By the statute in existence when the marriage took place, (Laws of Michigan, 1833, p. 342, § 10,) no action could be brought, whereby to charge any person, upon any agreement made in consideration of marriage, unless such agreement, or some note or memorandum thereof, was in writing, and signed by the party to be charged therewith, or some person by him authorised. This part of the statute has no reference to creditors, who are not mentioned in connection with the contracts required to be in writing; much less does it declare such contracts, when not in writing, fraudulent and void against creditors. As I have already stated, it was not made for the benefit of creditors, but for an entirely different object. The husband having, of his own accord, done what he was morally bound to do, and what the Court, but for the statute, would have compelled him to do, — shall what he has done be declared fraudulent and void ? I know of no case going this length; and it would, it appears to me, be a strange doctrine for a court of equity to advance, that an act, which a party was in conscience bound to do, was at the same time fraudulent and void as to creditors.
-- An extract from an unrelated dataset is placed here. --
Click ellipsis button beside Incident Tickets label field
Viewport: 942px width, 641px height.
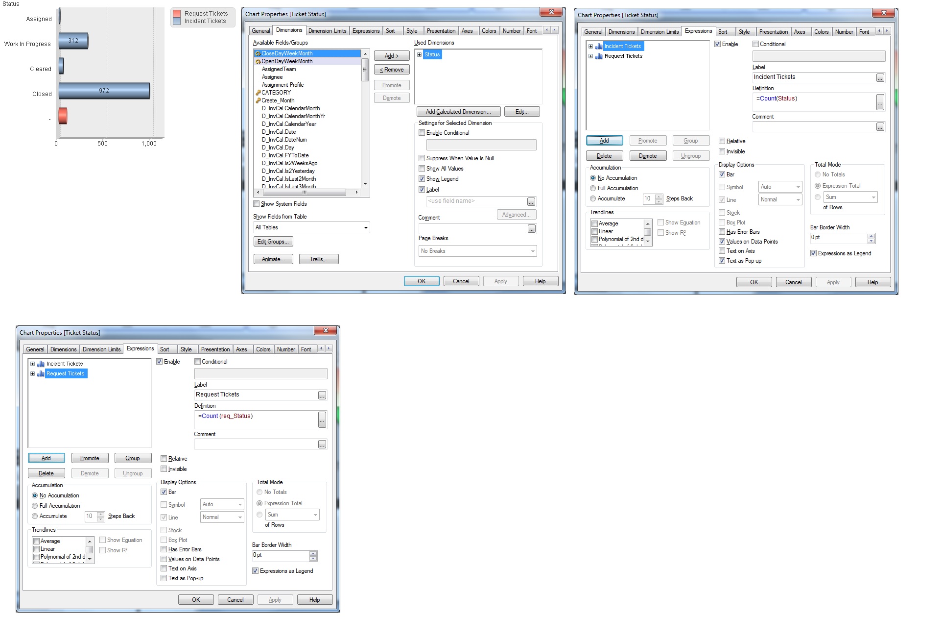click(x=880, y=78)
Moses B. says he was solvent, and worth between four [477]*477and five thousand dollars, when he was married; and that the fifteen hundred dollars were not immediately invested, as real estate was at the time rising in value, and could not be purchased on favorable terms. In November, 1837, two years after the marriage, the Reighley half of the farm was purchased, and paid for. This was a year before complainants obtained their judgment. In June, 1839, the other half was purchased of Phelps, $500 paid, and a mortgage executed by Sophia, and promissory notes by her and her husband, for the balance of the purchase money, which is still unpaid, and a lien upon the farm. I see nothing to induce a belief the farm was not purchased in good faith, and in execution of the antenuptial agreement. The fact that the $1,500 was used by the firm of M. B. & W. Savage, in their business, until a favorable opportunity offered for investing it in real estate, is no evidence of fraud, or of a determination on the part of Moses B. not to keep his agreement with his wife. It was used without the consent or approbation of Sophia.
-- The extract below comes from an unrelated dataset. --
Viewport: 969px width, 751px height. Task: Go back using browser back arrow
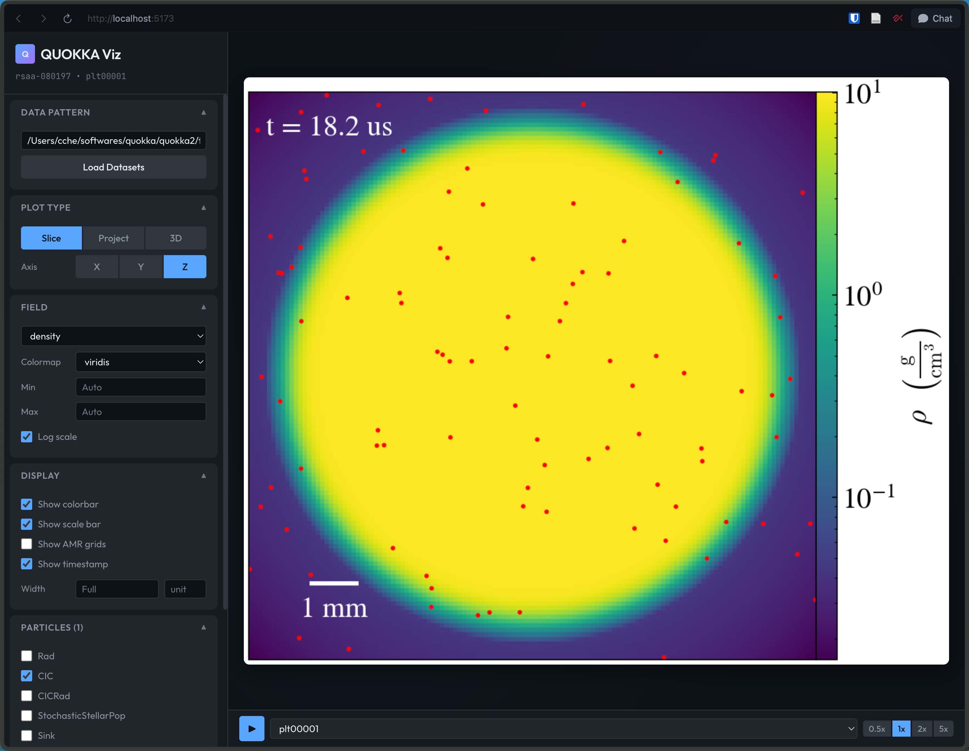[19, 19]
As to the property in Monroe, it was sold to Moses Savage, to enable'M. B. & W. Savage to pay a confidential debt. It was sold for $800, cash, at a time of great pecuniary distress, when money was scarce, and real estate a drug that could hardly be sold for cash at any price. The witnesses examined to prove its value at the time, state it was worth a thousand dollars in cash. Conceding this point, the inadequacy of price is not sufficiently great to warrant an inference of fraud. More especially, as fraud is unequivocally denied; the $800 was paid in cash, and went to pay the debts of the firm; and Moses B. states he then believed himself solvent, and able to pay all his debts.

No question is made as to the adequacy of the price paid for Moses B.’s life estate in the farm.

[478]*478The bill must be dismissed, but without costs, against all the defendants except Moses B. and William Savage; against whom it may be necessary to retain it until the receiver’s account of the property that has come into his hands is settled.